The hypoxic, or low-oxygenation, state within the tumor microenvironment (TME) is highly detrimental to certain oxygen-dependent therapeutic approaches, particularly Type II photodynamic therapy (PDT). Current methods to enhance tumor oxygenation include utilizing perfluorocarbon-based oxygen-carrying techniques and inhibiting cellular respiration to improve the oxygen supply. However, these approaches generally suffer from a low oxygenation efficiency. To address this, we proposed an arginine cluster-mimicking nanocomposite (CP-PArg-PFC) for oxygen delivery, aimed at elevating tumor oxygenation levels and thereby optimizing the efficacy of photosensitized therapy.

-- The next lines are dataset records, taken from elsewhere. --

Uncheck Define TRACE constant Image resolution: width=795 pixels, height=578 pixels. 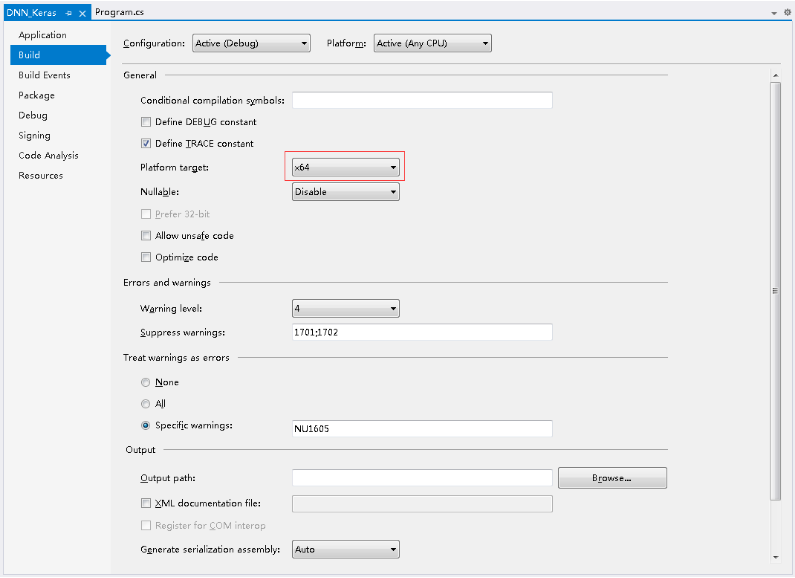[x=146, y=143]
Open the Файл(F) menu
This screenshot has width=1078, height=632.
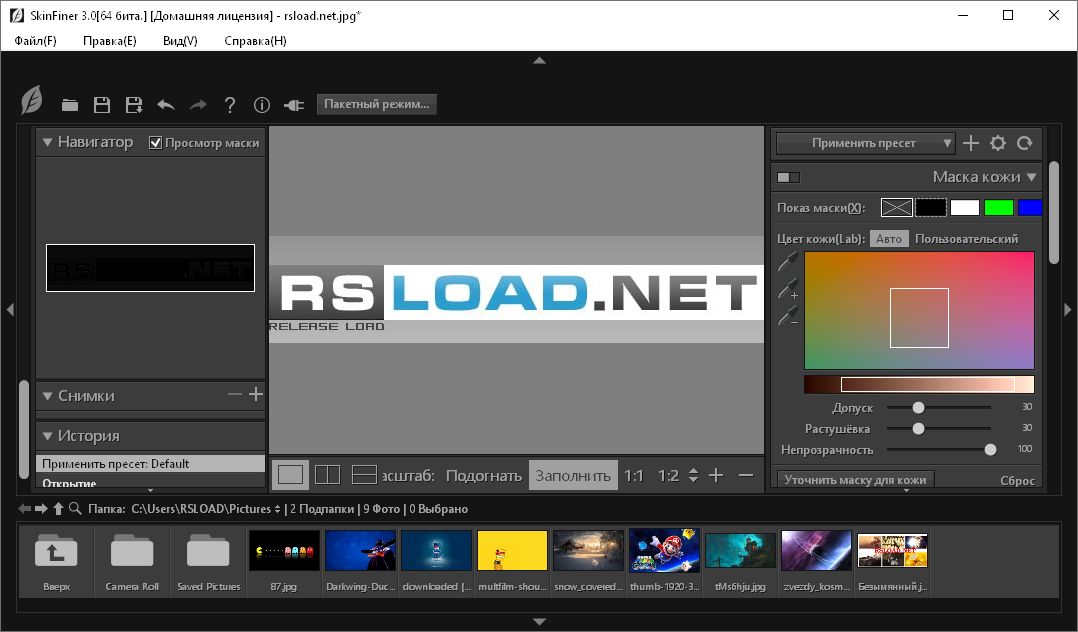pyautogui.click(x=36, y=41)
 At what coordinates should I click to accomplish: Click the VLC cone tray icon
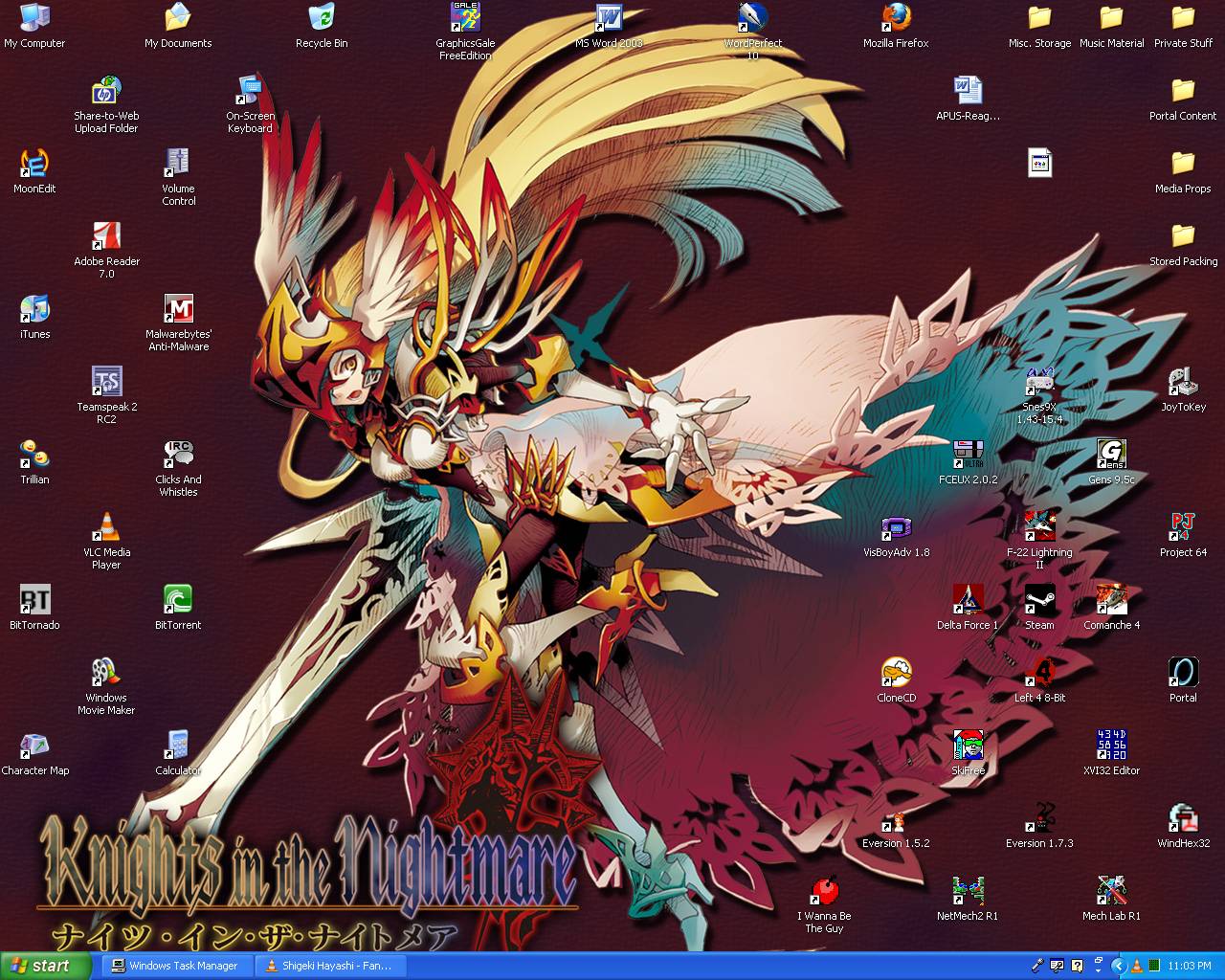tap(1137, 966)
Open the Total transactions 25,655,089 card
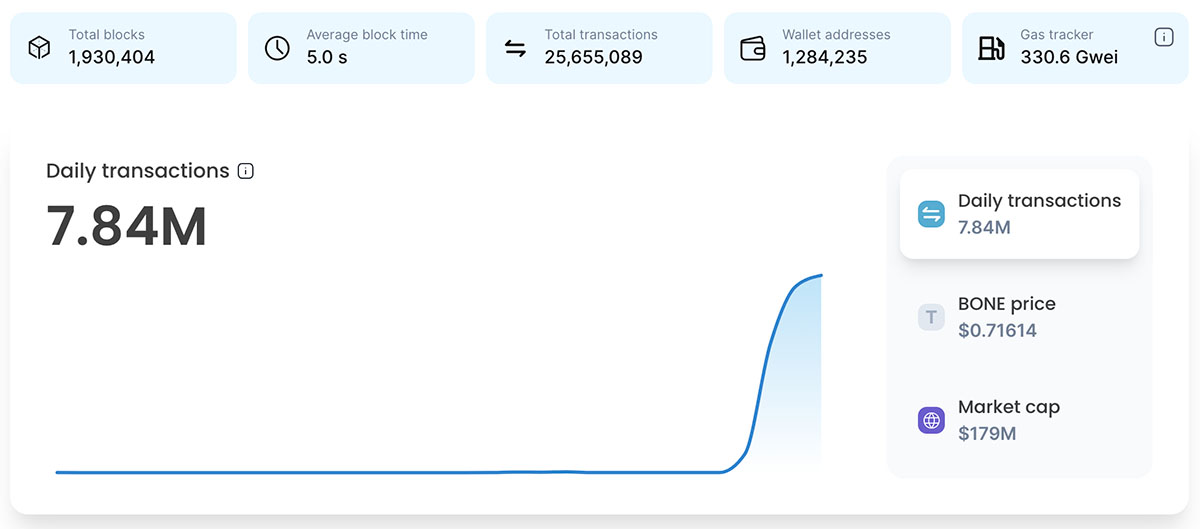Screen dimensions: 1200x529 tap(599, 48)
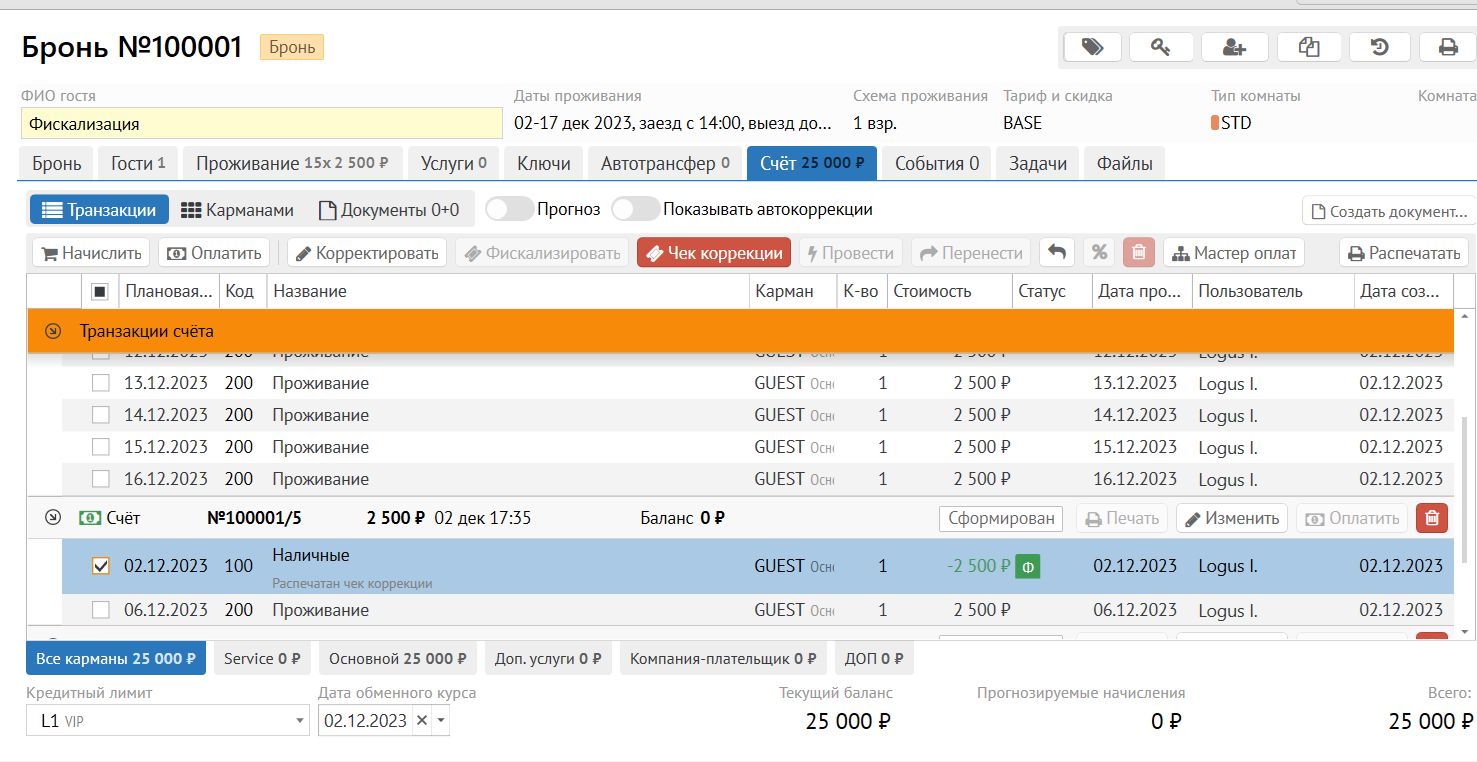Click the undo arrow icon in transactions toolbar
The image size is (1477, 762).
(1057, 253)
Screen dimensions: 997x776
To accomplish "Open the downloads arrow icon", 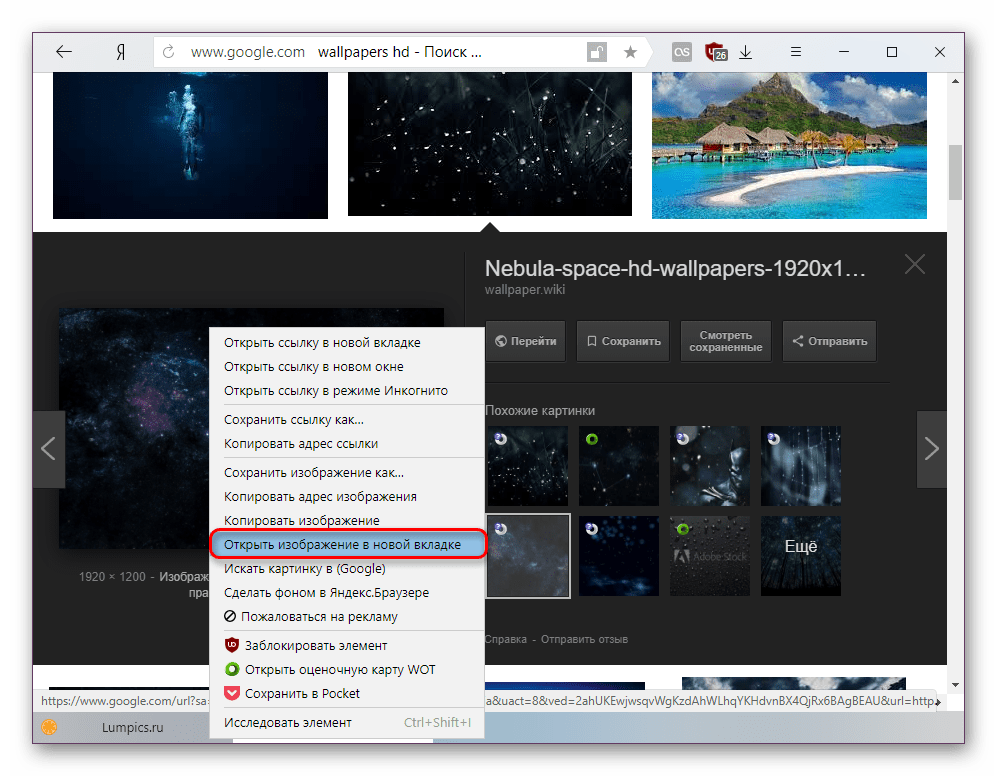I will 746,52.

This nanomaterial integrates an arginine-inspired photosensitizer (CP-PArg) with an amphiphilic perfluorocarbon derivative (PEG-PFC). The arginine cluster structure leverages the high metabolic activity of tumor cells to achieve efficient, targeted accumulation in tumors. While it generates photodynamic effects, it also possesses NIR-II fluorescence imaging capabilities, making it an excellent theranostic agent. Furthermore, polymerized perfluorocarbon enables efficient and stable oxygen transport, while nitric oxide produced via enzymatic arginine degradation suppresses tumor cell respiration. This dual-mode synergistic mechanism effectively enhances tumor oxygenation and alleviates hypoxia in the TME. By employing this design strategy of oxygen-carrying nanomaterials, we successfully achieved significant improvement in tumor tissue oxygenation and performed optimized PDT on breast tumors.